Politicians questioned Google, Yahoo, and Microsoft over the antitrust implications of an advertising deal, which would make a purchase of Yahoo up to $250 million more expensive.

Declan McCullagh Former Senior Writer
Declan McCullagh is the chief political correspondent for CNET. You can e-mail him or follow him on Twitter as declanm. Declan previously was a reporter for Time and the Washington bureau chief for Wired and wrote the Taking Liberties section and Other People's Money column for CBS News' Web site.
Declan McCullagh
3 min read

Yahoo defended its planned advertising deal with Google at a U.S. Senate hearing on Tuesday, while Microsoft assailed it as anticompetitive and perhaps even "illegal."

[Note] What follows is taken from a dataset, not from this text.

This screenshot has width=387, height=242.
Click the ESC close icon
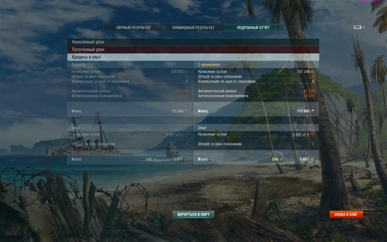coord(359,27)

The hearing before an antitrust panel replayed arguments that the three companies have made before: Microsoft is trying to raise antitrust objections as a way to derail the deal, and the two Silicon Valley firms say it's perfectly fine and a boon to competition.

One reason Microsoft is so irked is that the ad deal amounts to a poison pill that would raise the price of buying Yahoo by as much as $250 million. That's the so-called termination fee that Yahoo would owe Google if an acquisition ended the ad relationship, though it can be reduced by 50 percent of the revenue Google earned. A lawsuit (PDF) against Yahoo claims that "Microsoft could not swallow a Google-encumbered Yahoo due to antitrust implications" and undoing it would prove a formidable barrier to an acquisition.

Senators' remarks on Tuesday seemed mixed, with little to no outright condemnation of Yahoo and Google's new friendliness, but little enthusiasm for it either. (The Justice Department, not the Senate, is reviewing the deal on antitrust grounds before it goes into effect; Congress has no formal role to play.)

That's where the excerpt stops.